Exercise instructions
(1) In the Pine Island Bay account, rewrite the stretch that opens with the words "The last day" and closes with "to South America.", putting "sonar" in place of "multibeam".
(2) Answer these questions from the Pine Island Bay account:
(a) According to the account, how must Oden map in bad weather to get high-quality multibeam data?
(b) Which two airports were still closed after the earthquake in Chile?
(c) Roughly how long does the crossing of the Drake Passage take from where the ship is?

Provided passage
···
The last day of mapping in Pine Island Bay! We wanted to follow some of the peculiar marks we found in the northern part of the bay and also find out how the glacially carved trough continued towards the north. The initial part of the mapping was done in nice weather, but then the wind picked up again and off course also the swell. The only way to acquire high quality multibeam with Oden in bad weather is to map with the wind from behind. So we had to run the same line twice, one time for logging data and one time for transport against the wind and swell. Oden is far away from a convenient ship in rough seas. She shakes violently when heading against the sea and roll brutally when having the swell in from the side. The bad weather days in Pine Island Bay comes as a reminder for us that we need to secure all items for the upcoming trip to South America.

The damages from the earthquake in Chile were obviously severe and the airport in Santiago was still closed as well as the airport at our destination Punta Arrenas. But it is more than one week left until we should arrive in Punta Arrenas so it is too early to change any travel plans. Science had now to come to an end and we had to begin preparing for crossing the Drake Passage, which has a reputation of practically always have some bad weather during a week. This is about the time it takes to cross from where we are. The lows are simply lined up one after another. Therefore all loose items have to be secured on the ship and this includes the laboratories where we still had a backlog of sediment cores that had to be processed and described sedimentologically.
···
Stored data
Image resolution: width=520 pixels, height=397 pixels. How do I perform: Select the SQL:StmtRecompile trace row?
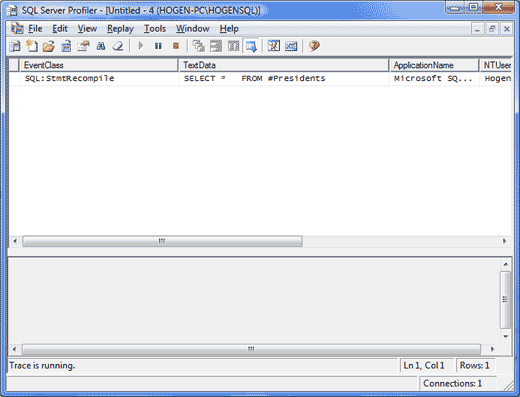(260, 79)
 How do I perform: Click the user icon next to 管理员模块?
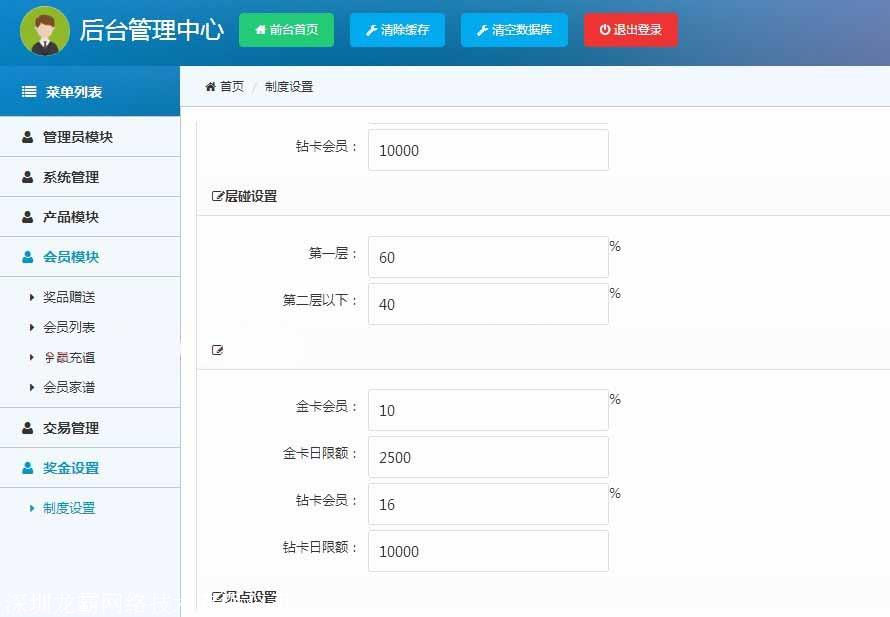coord(27,138)
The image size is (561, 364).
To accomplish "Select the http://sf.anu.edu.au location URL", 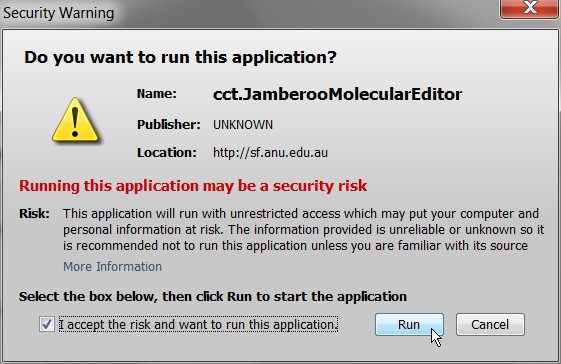I will coord(270,153).
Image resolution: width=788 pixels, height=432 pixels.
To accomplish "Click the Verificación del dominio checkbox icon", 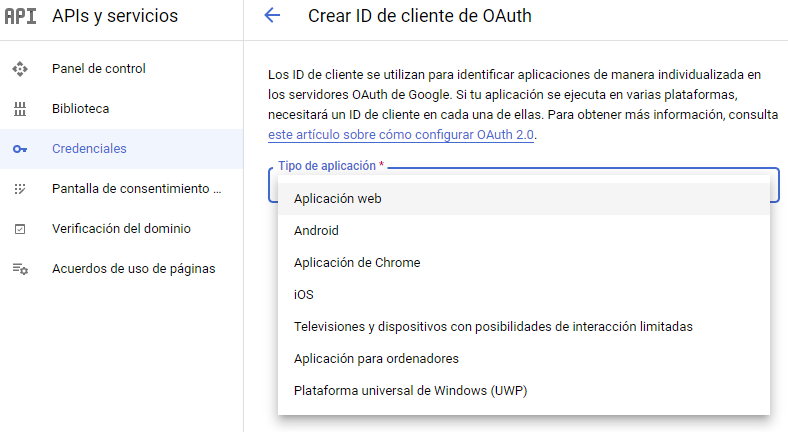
···
Your written answers
(1)
The last day of mapping in Pine Island Bay! We wanted to follow some of the peculiar marks we found in the northern part of the bay and also find out how the glacially carved trough continued towards the north. The initial part of the mapping was done in nice weather, but then the wind picked up again and off course also the swell. The only way to acquire high quality sonar with Oden in bad weather is to map with the wind from behind. So we had to run the same line twice, one time for logging data and one time for transport against the wind and swell. Oden is far away from a convenient ship in rough seas. She shakes violently when heading against the sea and roll brutally when having the swell in from the side. The bad weather days in Pine Island Bay comes as a reminder for us that we need to secure all items for the upcoming trip to South America.

(2)
(a) With the wind from behind.
(b) The airport in Santiago and the airport at Punta Arrenas.
(c) About a week.